Consegna: Elenca tutte le righe delle voci in cui compare la parola "tool".

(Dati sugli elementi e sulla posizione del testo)
*-*-*
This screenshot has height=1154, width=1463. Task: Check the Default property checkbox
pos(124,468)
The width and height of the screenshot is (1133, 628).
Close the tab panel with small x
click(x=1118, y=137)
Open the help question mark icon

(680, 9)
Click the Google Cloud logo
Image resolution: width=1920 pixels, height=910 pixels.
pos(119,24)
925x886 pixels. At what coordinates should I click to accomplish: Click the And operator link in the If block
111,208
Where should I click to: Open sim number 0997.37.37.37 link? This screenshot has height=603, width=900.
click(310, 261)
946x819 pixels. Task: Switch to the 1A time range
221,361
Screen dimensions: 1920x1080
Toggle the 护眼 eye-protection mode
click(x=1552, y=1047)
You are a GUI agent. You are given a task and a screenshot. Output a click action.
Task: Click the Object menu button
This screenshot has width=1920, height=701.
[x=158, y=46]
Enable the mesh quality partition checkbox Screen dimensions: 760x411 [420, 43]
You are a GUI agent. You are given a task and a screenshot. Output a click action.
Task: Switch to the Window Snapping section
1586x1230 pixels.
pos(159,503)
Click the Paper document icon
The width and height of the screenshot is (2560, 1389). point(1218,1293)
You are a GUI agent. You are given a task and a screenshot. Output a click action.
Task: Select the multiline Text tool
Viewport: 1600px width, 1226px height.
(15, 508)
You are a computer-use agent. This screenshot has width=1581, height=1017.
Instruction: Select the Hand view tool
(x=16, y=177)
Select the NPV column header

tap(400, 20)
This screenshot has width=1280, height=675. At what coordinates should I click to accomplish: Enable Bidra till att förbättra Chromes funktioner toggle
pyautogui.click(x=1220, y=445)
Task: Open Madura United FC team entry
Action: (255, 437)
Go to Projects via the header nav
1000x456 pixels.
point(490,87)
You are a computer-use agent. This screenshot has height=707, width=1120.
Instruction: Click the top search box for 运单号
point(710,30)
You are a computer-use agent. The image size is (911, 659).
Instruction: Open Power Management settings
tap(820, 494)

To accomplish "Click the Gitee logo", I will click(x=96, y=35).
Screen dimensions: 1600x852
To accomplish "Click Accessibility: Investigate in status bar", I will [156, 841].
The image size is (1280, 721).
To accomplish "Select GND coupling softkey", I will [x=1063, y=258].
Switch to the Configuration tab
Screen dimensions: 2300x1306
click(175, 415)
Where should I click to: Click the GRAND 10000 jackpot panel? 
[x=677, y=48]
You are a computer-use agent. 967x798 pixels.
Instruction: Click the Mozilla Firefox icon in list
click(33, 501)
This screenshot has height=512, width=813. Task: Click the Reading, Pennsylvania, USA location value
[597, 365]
*-*-*
Soluzione:
Task: Select the multiline Text tool
Instruction: Select the Hand view tool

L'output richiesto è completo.